The ammeter is used to check the incoming and outgoing charge of the battery. The ammeter tells you whether your battery is fully charged by the alternator. If the incoming charge is full, your battery is OK.
7. Hydrometer check
The hydrometer is used to check the degree of acidity in the battery plates. If the acid is weak, the battery is working properly. For best results, buy a hydrometer with a thermometer. You will find some models that adjust themselves, while some come with a conversion table.
Battery acid is dangerous and you must wear gloves when working with acid. Also do not use a metal thermometer for the electrolyte temperature because of reactions with the acid.
To begin, open the plate covers on the top of the battery. Drop your hydrometer into the first cell and press the hydrometer cover together. As soon as you release the lid, the electrolyte flows into the hydrometer.

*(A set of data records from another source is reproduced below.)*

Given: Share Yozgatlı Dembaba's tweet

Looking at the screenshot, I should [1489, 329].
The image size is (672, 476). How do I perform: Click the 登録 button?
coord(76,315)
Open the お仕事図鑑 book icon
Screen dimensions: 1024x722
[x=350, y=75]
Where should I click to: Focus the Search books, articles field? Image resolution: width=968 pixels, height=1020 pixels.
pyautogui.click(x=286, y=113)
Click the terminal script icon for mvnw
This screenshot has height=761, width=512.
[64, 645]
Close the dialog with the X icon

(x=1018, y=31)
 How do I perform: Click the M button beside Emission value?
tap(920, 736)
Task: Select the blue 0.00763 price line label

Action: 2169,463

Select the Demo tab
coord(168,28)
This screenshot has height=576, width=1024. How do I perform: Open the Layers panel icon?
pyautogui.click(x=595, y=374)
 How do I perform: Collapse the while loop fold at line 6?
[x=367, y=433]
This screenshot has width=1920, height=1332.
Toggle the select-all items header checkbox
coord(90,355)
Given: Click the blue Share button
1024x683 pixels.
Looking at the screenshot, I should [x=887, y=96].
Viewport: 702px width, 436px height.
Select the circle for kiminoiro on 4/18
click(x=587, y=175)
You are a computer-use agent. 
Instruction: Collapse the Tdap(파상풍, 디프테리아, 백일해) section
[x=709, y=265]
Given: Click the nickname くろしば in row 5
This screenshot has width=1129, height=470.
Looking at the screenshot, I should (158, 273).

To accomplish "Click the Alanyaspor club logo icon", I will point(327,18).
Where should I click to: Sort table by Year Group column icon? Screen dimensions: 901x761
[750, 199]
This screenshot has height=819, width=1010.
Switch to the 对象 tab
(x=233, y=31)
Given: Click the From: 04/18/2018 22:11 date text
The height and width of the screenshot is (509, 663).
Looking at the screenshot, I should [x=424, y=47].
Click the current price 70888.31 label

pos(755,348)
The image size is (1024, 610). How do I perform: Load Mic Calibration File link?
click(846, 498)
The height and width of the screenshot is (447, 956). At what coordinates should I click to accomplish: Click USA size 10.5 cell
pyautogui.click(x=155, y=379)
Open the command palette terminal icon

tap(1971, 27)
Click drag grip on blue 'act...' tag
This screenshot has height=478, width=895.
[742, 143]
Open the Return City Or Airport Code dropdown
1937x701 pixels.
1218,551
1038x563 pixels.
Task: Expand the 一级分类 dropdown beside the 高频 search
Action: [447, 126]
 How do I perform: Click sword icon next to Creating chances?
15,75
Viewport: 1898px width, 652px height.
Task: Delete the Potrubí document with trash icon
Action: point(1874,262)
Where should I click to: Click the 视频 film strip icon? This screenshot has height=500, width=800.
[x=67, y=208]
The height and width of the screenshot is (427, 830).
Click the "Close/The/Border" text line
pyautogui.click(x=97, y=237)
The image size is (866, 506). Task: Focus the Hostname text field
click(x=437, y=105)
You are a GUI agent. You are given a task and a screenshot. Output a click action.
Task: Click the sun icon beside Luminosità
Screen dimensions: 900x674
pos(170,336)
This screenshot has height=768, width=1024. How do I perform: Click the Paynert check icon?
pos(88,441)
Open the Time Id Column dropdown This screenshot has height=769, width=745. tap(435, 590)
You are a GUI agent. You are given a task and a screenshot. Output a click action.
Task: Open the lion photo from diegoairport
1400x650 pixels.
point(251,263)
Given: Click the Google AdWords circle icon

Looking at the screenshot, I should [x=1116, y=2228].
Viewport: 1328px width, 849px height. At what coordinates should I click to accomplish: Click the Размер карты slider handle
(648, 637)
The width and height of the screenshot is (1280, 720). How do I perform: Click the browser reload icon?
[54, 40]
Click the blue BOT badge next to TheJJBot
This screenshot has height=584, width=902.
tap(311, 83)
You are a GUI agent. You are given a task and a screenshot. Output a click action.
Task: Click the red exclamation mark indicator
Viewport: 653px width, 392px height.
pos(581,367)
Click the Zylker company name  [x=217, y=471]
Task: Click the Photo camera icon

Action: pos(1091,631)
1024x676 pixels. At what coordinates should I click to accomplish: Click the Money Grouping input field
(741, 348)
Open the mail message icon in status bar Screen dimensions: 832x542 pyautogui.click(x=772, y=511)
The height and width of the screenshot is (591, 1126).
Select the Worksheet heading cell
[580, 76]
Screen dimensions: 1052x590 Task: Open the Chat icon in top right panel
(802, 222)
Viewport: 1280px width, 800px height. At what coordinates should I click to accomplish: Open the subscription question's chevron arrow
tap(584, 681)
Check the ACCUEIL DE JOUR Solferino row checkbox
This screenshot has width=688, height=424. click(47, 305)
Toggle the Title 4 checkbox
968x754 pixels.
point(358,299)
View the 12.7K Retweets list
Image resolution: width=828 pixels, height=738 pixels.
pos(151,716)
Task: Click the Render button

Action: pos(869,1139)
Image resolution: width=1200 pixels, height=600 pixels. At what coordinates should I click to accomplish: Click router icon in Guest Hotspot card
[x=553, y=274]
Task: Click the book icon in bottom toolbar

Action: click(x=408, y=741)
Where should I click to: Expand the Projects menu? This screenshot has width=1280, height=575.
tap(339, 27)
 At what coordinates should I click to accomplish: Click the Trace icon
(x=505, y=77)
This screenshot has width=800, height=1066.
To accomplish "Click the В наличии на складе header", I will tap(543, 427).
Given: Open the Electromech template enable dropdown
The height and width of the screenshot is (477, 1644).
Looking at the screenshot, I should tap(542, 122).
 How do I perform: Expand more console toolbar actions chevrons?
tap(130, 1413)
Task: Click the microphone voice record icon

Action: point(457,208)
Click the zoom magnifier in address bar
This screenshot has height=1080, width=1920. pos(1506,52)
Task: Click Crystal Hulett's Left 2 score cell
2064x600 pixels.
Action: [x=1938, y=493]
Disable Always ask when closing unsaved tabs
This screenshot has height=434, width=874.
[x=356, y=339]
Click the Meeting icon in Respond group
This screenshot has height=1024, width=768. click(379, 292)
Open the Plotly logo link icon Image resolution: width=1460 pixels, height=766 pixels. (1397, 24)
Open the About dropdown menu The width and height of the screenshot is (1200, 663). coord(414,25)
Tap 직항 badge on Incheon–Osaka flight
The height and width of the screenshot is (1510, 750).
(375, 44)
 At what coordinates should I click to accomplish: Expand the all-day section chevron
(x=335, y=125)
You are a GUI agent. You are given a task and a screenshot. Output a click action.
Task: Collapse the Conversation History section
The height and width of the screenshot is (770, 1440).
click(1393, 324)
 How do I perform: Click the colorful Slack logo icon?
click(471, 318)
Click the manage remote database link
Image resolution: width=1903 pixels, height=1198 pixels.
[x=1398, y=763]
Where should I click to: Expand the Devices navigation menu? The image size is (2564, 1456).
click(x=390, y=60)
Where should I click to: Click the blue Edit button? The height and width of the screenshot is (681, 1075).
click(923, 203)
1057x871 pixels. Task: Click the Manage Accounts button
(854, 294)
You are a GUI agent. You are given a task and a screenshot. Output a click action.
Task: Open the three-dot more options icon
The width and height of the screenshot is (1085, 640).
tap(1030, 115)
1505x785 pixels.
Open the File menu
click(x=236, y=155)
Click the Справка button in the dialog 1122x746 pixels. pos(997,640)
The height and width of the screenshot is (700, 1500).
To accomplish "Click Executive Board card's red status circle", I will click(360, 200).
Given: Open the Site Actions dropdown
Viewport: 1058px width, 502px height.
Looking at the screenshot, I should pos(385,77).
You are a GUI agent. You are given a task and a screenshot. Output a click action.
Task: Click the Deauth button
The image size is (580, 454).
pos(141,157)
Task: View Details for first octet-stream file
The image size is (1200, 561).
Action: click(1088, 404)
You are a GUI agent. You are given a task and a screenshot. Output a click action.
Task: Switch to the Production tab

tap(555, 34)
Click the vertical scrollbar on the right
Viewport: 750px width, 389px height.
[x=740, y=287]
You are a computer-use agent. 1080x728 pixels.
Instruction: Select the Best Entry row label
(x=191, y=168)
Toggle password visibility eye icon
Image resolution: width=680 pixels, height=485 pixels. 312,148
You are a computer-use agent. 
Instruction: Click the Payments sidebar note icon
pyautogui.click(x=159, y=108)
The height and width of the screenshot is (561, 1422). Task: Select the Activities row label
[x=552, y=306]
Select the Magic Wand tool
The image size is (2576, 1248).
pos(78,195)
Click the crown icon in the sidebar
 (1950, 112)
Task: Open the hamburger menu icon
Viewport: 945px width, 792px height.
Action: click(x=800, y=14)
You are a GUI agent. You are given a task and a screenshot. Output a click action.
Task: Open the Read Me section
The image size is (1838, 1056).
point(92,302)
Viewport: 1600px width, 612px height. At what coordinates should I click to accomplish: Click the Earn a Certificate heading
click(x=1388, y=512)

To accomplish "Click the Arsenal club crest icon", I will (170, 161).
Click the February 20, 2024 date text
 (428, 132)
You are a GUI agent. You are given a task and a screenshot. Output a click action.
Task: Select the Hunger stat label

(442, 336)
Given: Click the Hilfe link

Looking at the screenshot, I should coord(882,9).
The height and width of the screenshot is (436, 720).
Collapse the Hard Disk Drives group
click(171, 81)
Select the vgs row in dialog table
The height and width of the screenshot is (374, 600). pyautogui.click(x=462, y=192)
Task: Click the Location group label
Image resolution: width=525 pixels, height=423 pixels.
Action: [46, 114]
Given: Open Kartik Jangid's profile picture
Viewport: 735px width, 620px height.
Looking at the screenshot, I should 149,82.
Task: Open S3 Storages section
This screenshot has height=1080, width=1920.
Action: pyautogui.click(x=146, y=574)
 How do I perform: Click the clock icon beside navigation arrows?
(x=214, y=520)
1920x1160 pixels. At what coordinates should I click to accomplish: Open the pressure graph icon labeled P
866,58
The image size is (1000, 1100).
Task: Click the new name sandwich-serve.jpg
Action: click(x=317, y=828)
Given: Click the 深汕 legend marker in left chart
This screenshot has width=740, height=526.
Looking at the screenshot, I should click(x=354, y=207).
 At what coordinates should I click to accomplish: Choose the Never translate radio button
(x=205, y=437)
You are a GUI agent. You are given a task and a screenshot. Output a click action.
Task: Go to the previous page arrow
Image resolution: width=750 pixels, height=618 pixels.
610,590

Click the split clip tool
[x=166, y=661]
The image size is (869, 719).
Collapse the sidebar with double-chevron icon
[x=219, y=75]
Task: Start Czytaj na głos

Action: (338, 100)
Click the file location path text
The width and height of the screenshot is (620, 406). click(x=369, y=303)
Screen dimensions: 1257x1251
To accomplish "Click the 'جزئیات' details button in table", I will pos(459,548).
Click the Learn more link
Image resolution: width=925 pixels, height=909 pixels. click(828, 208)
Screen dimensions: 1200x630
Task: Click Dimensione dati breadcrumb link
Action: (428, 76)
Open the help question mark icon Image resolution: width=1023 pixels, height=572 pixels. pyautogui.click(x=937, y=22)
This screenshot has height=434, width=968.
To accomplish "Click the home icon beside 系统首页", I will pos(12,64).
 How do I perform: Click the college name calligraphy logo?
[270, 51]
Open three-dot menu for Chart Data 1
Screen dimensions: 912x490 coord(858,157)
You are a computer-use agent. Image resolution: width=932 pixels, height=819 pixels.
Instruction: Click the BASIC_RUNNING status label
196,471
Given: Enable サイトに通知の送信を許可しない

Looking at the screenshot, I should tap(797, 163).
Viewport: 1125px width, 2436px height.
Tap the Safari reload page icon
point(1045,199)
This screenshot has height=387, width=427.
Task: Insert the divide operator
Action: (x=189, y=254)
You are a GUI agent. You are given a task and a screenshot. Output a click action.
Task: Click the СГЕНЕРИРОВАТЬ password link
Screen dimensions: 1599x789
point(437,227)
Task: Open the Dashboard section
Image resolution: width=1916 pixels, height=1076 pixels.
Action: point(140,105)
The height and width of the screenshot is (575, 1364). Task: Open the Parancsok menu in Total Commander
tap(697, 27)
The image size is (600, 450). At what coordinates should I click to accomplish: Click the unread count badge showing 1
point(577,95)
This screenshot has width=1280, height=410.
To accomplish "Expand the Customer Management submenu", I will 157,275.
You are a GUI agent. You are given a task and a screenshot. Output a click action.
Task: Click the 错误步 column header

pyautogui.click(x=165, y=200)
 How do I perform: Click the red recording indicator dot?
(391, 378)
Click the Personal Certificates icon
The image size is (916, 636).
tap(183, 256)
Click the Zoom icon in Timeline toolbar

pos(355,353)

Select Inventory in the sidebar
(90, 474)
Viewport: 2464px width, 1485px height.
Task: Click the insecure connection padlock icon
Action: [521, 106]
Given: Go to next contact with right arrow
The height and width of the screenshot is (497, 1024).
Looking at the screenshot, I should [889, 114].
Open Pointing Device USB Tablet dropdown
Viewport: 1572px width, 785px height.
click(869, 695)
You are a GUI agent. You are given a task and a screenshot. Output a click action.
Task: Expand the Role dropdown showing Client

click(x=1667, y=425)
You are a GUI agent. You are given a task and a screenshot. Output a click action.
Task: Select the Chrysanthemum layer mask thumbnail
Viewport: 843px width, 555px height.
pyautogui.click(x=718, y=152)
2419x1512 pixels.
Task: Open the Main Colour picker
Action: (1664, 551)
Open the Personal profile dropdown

Make a note of the measured value for the specific gravity of the electrolyte. Repeat the test with the other cells.
A functioning battery indicates a reading between 1.265 and 1.299, while a reading below this indicates an undercharged battery. Larger discrepancies in the measured values indicate that the battery is sulfated.
8. Physical inspection of the battery
A physical examination of the car battery is essential to detect any cracks. To do this, you must first disconnect the battery terminals and then remove the battery from the car. Place the battery on a flat surface and check that no bulge has formed on the surface of the battery. Doming of the battery is the result of overcharging. Next, inspect the battery terminals and look at the insulation. If the battery has cracks, you must replace it.
Before you put the battery back in the battery carrier, you must clean it. Cleaning the battery is easy. All you need is some baking soda, water and a soft brush. Pour the ingredients into a container and wash the top and side of the battery with the soft brush. Wipe off excess liquid with a dry cloth. Repeat the procedure with the connectors.
Check the battery carrier for signs of corrosion and make sure there are no mixing screws. Place the cleaned battery on the battery compartment and screw it in place. Make sure that the battery does not rock sideways. Replace the terminals, starting with the positive terminals. Apply some Vaseline or grease to the poles before closing the cover to prevent corrosion.
It is important to check the battery voltage occasionally. An empty battery can cause you to be stranded in dangerous places. You can start by checking the battery for cracks or bulging sides. If everything is fine, use a voltmeter to check the battery voltage. A good battery should have a voltage of 12.5 volts. If you see a reading of less than 11.8 volts, the battery is weak and needs recharging or replacement.
Hi, I’m Magnus, the owner and the writer of Mechanic Base. I have been working with cars for 10 years, specialized in diagnostics and troubleshooting. I created this blog because I was tired of finding false information on the web while looking for repair information. I hope you enjoy my content!